What is expected -
Collect each line in the entries below that contains the string "broadcom", copying every one in full.

Data shown -
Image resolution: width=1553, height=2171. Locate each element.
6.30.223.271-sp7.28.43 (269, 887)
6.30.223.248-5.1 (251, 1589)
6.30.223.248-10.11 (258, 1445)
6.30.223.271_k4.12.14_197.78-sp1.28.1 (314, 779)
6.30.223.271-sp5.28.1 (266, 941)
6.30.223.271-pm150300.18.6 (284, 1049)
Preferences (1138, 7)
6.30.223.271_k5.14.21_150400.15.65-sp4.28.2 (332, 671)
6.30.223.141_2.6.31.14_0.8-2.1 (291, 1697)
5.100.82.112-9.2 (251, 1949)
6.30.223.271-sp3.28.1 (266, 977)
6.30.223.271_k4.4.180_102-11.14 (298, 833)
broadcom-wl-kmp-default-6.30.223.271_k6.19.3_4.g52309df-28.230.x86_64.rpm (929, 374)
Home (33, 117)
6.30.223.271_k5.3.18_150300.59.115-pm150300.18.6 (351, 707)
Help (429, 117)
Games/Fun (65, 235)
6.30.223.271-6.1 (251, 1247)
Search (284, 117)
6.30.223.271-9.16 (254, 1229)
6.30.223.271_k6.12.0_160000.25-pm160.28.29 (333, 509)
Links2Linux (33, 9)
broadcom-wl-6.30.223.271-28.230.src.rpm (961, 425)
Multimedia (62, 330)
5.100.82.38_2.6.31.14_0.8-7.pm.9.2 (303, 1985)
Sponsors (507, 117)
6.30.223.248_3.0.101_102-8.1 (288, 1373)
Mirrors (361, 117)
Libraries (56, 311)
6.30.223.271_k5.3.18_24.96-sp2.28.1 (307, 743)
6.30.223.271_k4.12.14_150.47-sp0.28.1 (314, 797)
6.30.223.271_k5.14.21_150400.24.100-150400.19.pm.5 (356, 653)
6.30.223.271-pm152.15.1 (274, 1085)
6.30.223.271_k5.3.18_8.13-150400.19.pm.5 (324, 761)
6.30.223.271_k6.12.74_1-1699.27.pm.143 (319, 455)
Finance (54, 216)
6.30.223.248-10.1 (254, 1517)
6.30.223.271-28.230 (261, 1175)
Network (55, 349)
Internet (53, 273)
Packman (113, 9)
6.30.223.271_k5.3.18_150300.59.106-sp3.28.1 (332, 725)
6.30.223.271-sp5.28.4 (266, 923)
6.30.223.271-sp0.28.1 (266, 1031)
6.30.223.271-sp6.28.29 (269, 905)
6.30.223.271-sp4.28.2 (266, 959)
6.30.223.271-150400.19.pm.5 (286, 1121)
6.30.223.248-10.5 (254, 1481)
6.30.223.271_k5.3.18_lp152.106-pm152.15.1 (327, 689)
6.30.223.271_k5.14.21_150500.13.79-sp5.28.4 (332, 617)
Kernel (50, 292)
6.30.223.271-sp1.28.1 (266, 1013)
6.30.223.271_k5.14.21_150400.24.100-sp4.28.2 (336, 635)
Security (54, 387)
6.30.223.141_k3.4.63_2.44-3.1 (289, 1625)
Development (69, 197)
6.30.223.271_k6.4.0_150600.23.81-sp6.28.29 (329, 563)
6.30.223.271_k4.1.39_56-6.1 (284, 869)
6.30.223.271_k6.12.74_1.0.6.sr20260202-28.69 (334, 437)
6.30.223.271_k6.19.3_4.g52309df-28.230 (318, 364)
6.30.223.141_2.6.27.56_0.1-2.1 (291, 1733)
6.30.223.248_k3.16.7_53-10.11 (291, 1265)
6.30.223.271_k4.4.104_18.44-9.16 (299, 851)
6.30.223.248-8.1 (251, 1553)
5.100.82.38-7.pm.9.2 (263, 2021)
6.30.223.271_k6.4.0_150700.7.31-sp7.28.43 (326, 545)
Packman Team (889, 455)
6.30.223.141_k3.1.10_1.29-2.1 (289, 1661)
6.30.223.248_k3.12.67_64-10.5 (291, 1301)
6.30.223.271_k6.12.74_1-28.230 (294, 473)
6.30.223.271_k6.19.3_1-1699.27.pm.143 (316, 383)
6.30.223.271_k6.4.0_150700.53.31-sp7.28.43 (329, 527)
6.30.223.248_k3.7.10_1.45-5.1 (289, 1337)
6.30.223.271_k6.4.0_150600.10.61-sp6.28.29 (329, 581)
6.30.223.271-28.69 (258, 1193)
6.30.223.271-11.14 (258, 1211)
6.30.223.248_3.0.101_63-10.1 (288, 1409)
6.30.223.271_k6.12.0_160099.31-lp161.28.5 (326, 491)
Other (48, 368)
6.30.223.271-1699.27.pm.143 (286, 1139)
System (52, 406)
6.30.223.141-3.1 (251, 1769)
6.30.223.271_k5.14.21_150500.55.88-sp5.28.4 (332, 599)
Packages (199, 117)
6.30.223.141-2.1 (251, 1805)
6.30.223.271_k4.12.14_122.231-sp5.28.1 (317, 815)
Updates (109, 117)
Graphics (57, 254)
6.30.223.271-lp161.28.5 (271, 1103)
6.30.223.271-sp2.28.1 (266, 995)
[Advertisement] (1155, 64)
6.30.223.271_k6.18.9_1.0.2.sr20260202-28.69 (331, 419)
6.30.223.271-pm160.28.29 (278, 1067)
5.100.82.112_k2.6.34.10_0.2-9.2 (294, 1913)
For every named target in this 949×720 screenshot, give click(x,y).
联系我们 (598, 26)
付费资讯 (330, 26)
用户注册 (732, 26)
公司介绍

Completed task -
broadcom-wl-kmp-default-6.30.223.271_k6.19.3_4.g52309df-28.230.x86_64.rpm (929, 374)
broadcom-wl-6.30.223.271-28.230.src.rpm (961, 425)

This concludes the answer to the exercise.